Data records

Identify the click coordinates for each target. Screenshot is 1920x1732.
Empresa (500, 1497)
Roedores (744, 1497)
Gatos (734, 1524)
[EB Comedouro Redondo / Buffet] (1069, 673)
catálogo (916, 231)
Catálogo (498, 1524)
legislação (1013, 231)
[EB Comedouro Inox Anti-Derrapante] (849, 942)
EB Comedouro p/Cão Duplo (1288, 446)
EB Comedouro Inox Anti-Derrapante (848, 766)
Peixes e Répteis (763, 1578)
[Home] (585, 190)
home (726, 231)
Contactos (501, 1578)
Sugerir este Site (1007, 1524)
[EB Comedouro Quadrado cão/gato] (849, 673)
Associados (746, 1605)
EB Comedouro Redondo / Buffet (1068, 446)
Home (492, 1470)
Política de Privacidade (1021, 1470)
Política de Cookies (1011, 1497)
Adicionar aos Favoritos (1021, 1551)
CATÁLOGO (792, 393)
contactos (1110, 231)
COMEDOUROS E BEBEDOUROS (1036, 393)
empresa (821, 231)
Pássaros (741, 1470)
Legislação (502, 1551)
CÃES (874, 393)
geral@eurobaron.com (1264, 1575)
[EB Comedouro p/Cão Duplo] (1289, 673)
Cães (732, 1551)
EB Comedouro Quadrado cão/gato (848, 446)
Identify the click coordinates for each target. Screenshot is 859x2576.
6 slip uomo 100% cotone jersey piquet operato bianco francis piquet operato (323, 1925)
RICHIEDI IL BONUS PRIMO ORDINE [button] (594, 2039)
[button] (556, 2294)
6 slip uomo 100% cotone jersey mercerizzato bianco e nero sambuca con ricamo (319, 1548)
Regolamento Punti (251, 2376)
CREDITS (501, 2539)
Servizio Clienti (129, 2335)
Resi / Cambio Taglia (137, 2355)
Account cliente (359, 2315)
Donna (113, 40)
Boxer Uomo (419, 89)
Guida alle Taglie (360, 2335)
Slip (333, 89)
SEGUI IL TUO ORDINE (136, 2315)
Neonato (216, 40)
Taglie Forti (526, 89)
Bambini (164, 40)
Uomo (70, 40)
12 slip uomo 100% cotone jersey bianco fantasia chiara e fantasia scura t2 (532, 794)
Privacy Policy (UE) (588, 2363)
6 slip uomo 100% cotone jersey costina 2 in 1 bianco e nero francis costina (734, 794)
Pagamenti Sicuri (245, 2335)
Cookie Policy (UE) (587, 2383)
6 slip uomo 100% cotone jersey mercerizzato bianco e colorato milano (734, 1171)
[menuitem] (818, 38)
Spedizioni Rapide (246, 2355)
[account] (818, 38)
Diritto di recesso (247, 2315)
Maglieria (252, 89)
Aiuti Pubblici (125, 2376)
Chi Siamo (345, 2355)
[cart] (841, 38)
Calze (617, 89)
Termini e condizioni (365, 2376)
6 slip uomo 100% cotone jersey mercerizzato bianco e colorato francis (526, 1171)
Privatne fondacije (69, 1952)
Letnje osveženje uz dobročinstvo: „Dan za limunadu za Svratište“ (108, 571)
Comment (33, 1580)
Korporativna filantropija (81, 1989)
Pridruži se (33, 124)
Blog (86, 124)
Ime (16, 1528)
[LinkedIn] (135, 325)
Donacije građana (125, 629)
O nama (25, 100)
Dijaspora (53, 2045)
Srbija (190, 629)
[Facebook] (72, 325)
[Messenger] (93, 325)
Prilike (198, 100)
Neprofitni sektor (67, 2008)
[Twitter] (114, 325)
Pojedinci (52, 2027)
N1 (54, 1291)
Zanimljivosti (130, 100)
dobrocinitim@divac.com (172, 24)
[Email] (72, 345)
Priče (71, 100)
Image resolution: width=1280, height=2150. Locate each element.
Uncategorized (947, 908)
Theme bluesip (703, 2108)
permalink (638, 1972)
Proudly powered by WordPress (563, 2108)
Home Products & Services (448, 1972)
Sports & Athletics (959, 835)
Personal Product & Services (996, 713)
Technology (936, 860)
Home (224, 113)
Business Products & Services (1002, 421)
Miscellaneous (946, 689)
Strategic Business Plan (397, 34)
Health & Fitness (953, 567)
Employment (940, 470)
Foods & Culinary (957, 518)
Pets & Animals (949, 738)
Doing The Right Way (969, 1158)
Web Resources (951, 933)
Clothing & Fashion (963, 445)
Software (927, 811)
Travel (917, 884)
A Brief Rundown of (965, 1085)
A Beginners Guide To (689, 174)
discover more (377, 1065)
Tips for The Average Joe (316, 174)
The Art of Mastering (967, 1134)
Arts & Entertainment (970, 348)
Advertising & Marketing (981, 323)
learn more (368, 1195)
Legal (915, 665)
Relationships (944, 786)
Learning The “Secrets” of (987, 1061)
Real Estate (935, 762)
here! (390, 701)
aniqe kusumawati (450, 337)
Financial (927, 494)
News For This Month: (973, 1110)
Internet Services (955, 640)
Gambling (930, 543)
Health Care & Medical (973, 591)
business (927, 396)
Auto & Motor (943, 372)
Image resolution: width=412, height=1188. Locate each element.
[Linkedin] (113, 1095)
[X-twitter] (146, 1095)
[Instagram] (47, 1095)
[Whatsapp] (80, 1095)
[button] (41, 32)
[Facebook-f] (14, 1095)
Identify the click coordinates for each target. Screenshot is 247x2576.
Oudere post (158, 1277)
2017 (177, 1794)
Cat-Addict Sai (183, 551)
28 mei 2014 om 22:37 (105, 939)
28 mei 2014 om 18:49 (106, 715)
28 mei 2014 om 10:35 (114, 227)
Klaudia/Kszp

What the task asks
Can you repeat, word for word, every line above from the one containing "geral@eurobaron.com (1264, 1575)" down to the one containing "6 slip uomo 100% cotone jersey piquet", including both?

Result for this exercise
geral@eurobaron.com (1264, 1575)
[EB Comedouro p/Cão Duplo] (1289, 673)
Cães (732, 1551)
EB Comedouro Quadrado cão/gato (848, 446)
Identify the click coordinates for each target. Screenshot is 859x2576.
6 slip uomo 100% cotone jersey piquet operato bianco francis piquet operato (323, 1925)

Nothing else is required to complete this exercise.